I'm not aware of any new AHCI m.2 drives being produced by Samsung. The entire line up is NVME now.

Btw I'm the first person who ever installed SM951 in a Mac - 3 of them in a RAID in a Mac Pro over a year ago.
 
The Apple laptops have been basically non upgradeable for 4 years, why anyone would be surprised is beyond me.
 
I thought all Apple computers now have soldered SSDs.

I hear that if the motherboard fails, everything fails with it including your data gone forever. Is this something expected to happen or is it extremely rare?
 
I thought all Apple computers now have soldered SSDs.

I hear that if the motherboard fails, everything fails with it including your data gone forever. Is this something expected to happen or is it extremely rare?
No they are still replaceable separate SSD cards, you won't be able to find any replacements but Apple can do it under applecare no worries if needed.
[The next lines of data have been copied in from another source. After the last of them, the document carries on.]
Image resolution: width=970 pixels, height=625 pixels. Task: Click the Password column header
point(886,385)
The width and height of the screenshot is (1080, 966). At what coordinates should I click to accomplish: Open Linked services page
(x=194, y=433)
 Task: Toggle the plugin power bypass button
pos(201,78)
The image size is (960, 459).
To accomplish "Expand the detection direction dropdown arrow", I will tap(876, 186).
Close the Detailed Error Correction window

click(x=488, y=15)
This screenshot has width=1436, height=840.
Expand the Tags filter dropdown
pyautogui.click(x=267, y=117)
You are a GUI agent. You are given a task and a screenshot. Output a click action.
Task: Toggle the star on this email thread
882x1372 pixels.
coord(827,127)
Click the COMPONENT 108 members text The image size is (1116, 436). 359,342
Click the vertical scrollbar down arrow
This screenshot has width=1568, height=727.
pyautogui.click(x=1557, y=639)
Ssd's will keep your data if the motherboard fails, but like all hard crives if the SSD fails you ll lose your data which is why you should always have a back up....
 
No they are still replaceable separate SSD cards, you won't be able to find any replacements but Apple can do it under applecare no worries if needed.

Ssd's will keep your data if the motherboard fails, but like all hard crives if the SSD fails you ll lose your data which is why you should always have a back up....

The 12" MacBook does not have a removable SSD. That sucker is pertinently attached to the logic board. If your logic board dies, you will likely lose access to the storage as well. When the board is replaced, the storage is replaced with it. If you want to try and recover the date from the actual flash modules, you are on your own. Apple will not prefer this for you.